Mochi Ice Cream Recipe
Excerpt from Mochi Magic
Mochi Ice Cream
- 1 pint ice cream of your choice
Microwaved White Daifuku Mochi:
- 1 cup mochiko
- 1/2 cup sugar
- 1 1/4 cups water
- 1/2 cup cornstarch or Japanese potato starch for dusting
- Scoop the ice cream into seven 2-inch-wide balls, and place each ball in a cupcake liner in an airtight container. Freeze for at least 2 hours, or overnight.
- After the ice cream has been frozen for at least 2 hours, prepare the mochi dough.
- Whisk together the mochiko and sugar in a microwaveable bowl. Add the water and mix until the water is fully incorporated. You shouldn't see any lumps, and the mixture should look smooth, like pancake batter.
- Microwave, uncovered, on high for 2 minutes.
- Dip a spatula in water and use it to stir the mochi dough. The dough should be sticky, thick, and starting to look glossy. Mix well so that the dough heats evenly and almost all the dough becomes the same color.
- Microwave the mixture for 2 minutes longer.
- Remove the mochi mixture from the microwave and stir well with the spatula.
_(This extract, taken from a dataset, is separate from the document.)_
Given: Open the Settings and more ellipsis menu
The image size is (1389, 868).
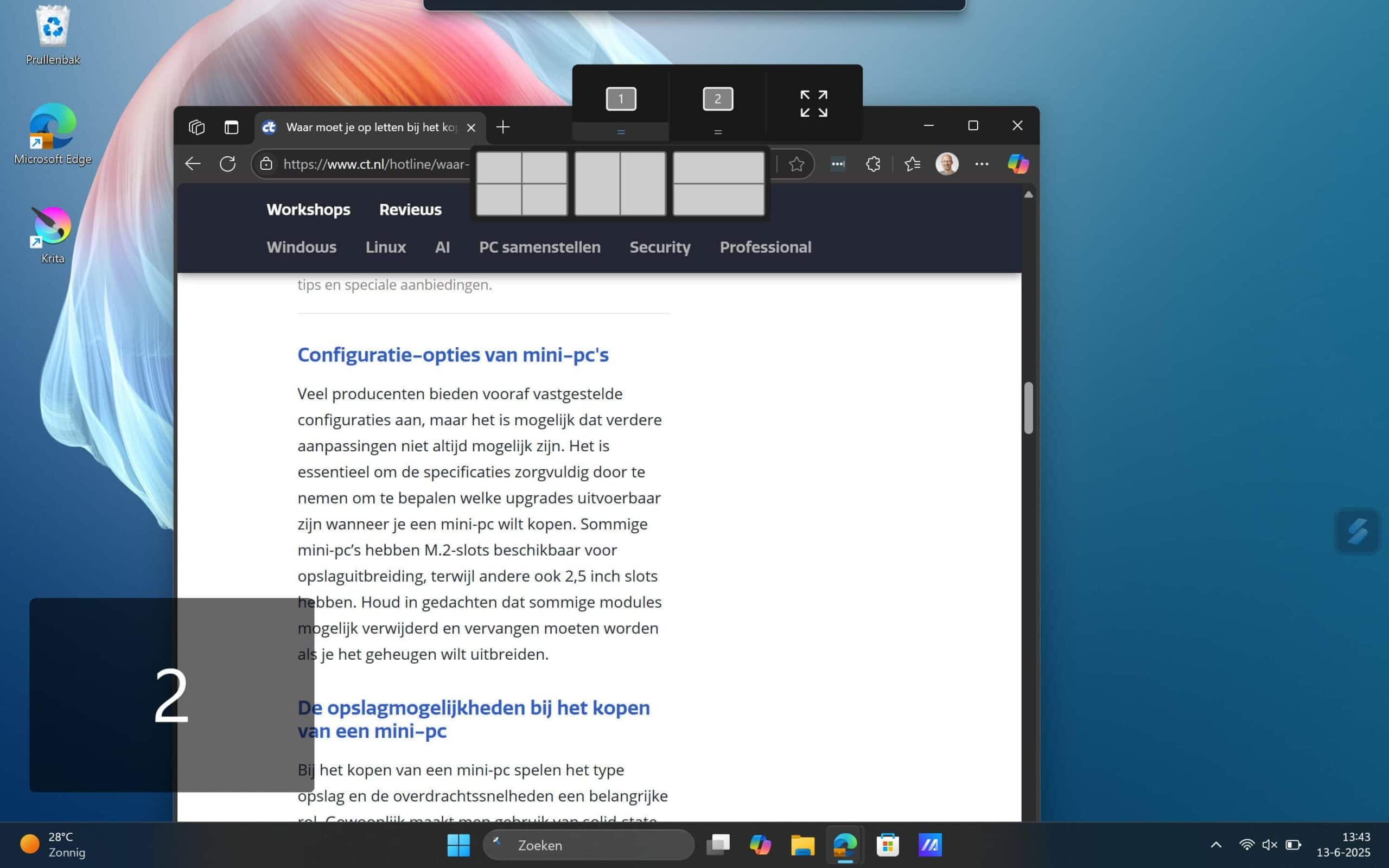Looking at the screenshot, I should point(982,164).
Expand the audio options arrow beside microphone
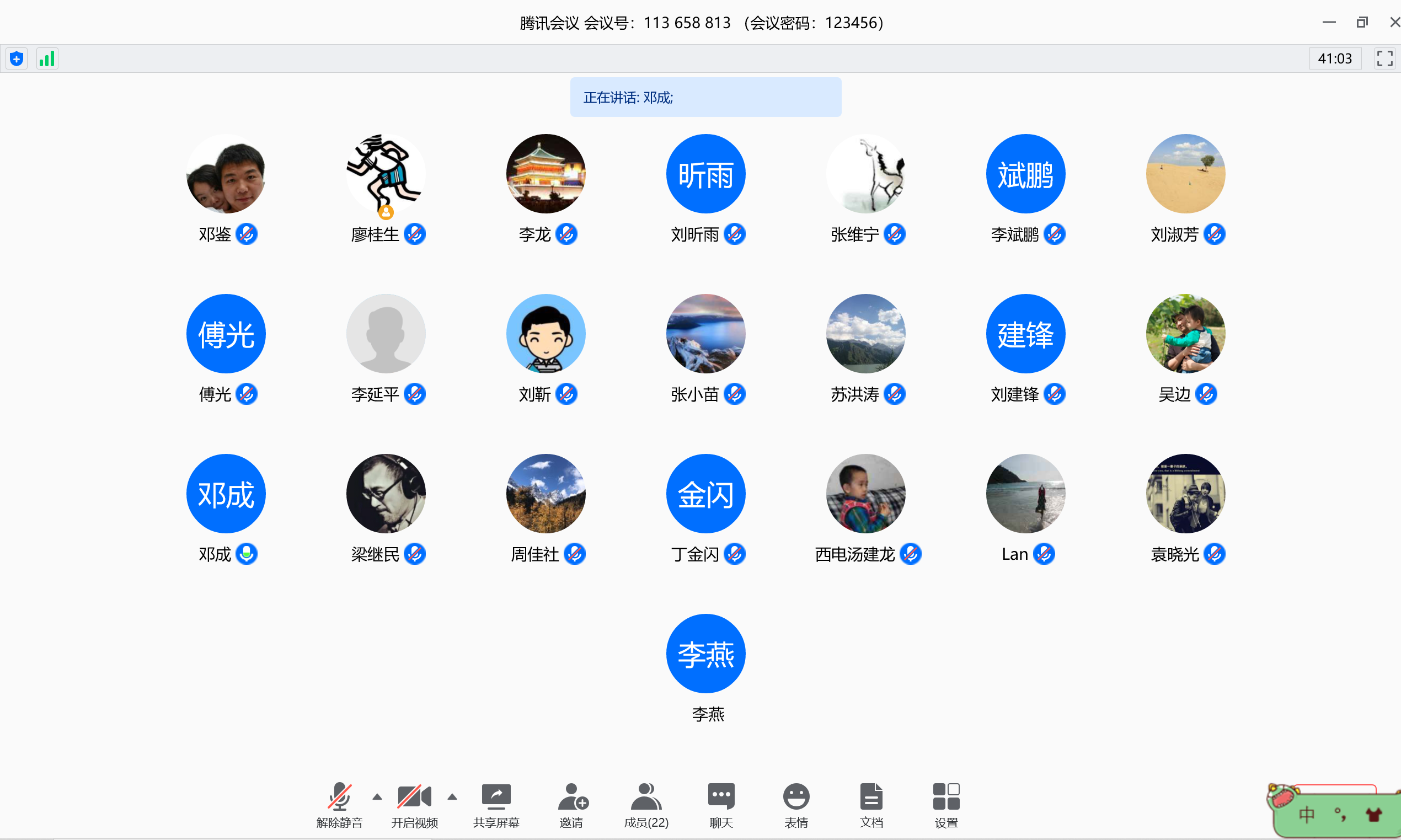 click(x=377, y=797)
- Rub a large cutting board with the cornstarch, focusing on the middle section of the board where the cooked mochi dough will be placed. Be sure to use a large cutting board, since the mochi dough will be rolled flat and will need ample space. Transfer the mochi to the center of the board. Let cool for 5 minutes.
- Generously dust the top of the mochi dough and a rolling pin with cornstarch. Push down on the mochi to flatten it, then roll it to 1/4-inch thickness.
- Using a 4-inch circular cookei cutter, cut out seven 4-inch circles of dough.
- Working with one circle at a time, remove a ball of ice cream from the freezer, remove the cupcake liner, and place the ball upside down in the center of the circle.
- Pull up the dough corners and pinch to seal the seams around the ice cream. Place the mochi seam side down on a fresh cupcake liner, then freeze.
- The ice cream will start melting almost immediately, so it's important to assemble and freeze each mochi quickly and individually.
- Once all the mochi ice creams are assembled, freeze them for at least 1 hour.
- To enjoy the mochi ice cream, let it soften at room temperature for 2 minutes before eating.